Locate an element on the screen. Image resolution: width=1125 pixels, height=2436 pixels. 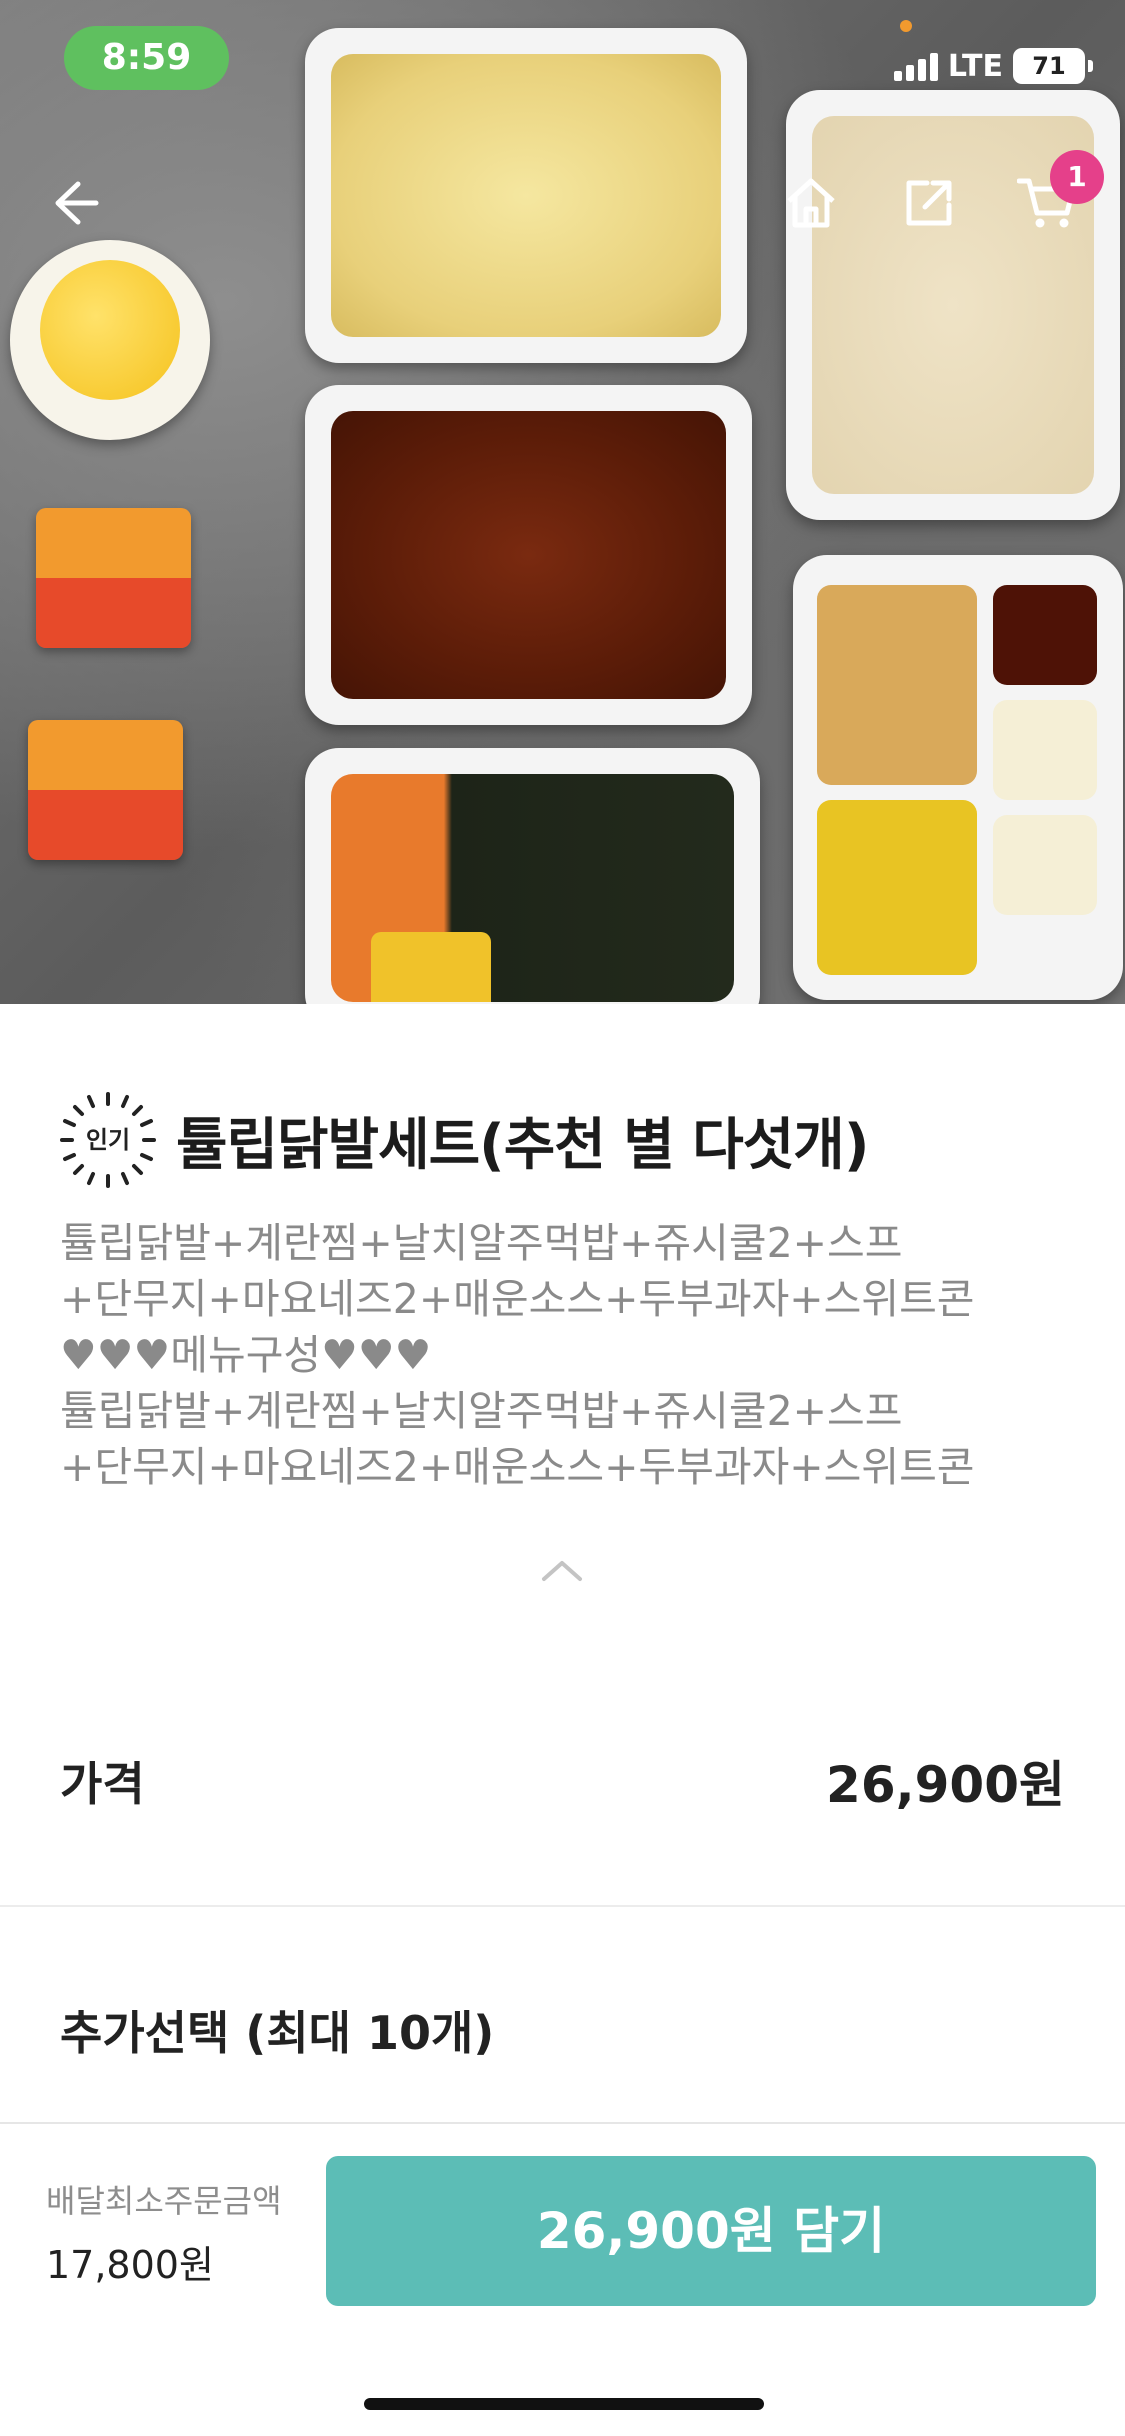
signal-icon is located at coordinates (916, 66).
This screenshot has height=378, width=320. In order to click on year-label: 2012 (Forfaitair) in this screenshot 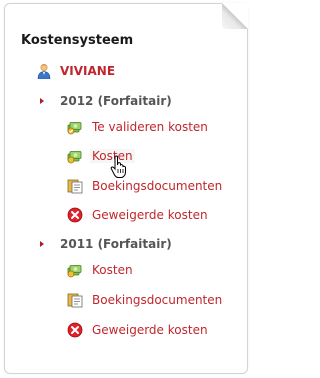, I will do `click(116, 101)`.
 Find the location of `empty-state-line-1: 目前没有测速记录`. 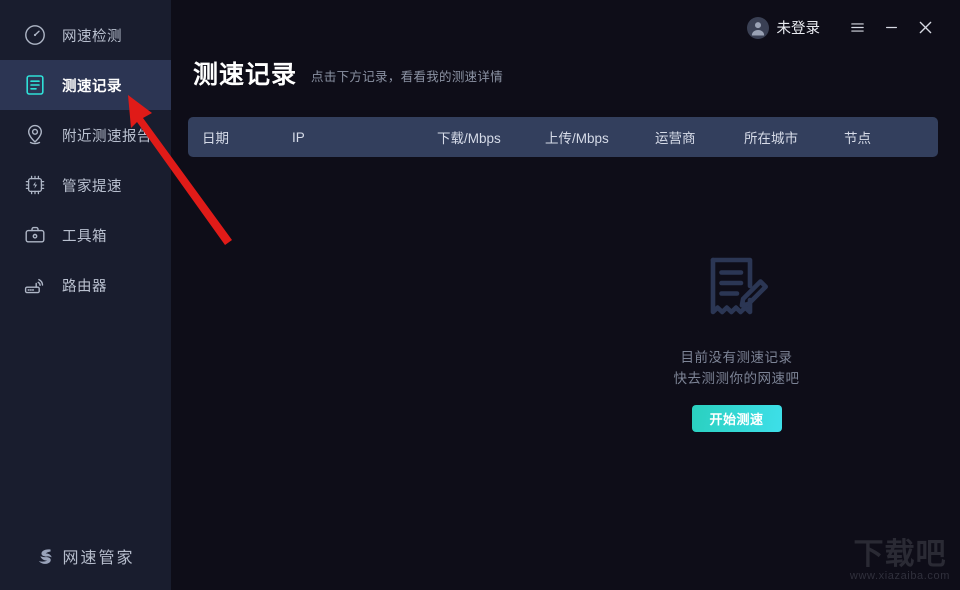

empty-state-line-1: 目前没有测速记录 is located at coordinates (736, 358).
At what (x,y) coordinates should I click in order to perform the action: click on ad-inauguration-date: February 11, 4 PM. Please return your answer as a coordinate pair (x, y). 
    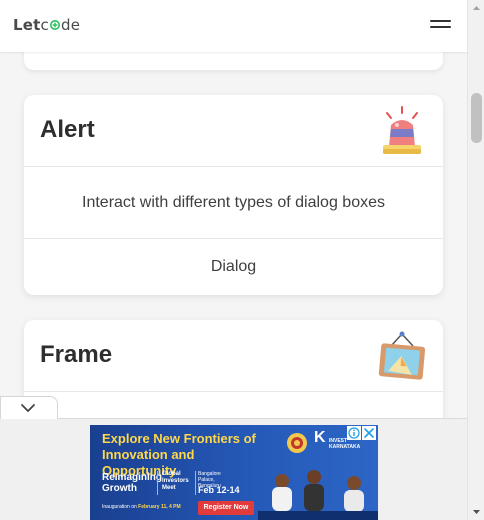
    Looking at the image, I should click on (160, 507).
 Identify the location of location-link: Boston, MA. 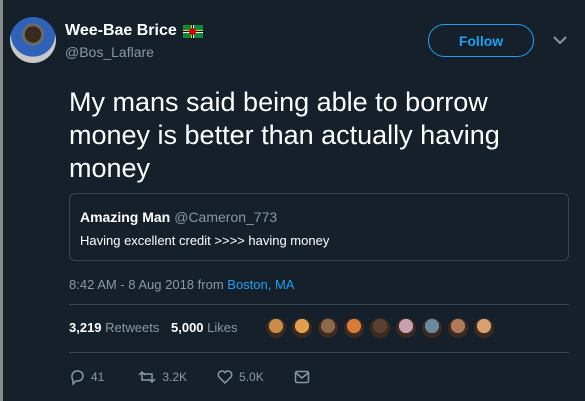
-- -- --
▸ What you have to do:
Lay out the stretch from the start of the records through the line containing "signal-icon is located" as a two-column CSV with the header request,response. Give one row per record, with each field quoted, line breaks turned into spaces, and the pictures left out.

▸ Exercise response:
request,response
"Locate an element on the screen. Image resolution: width=1125 pixels, height=2436 pixels.","signal-icon is located at coordinates (916, 66)."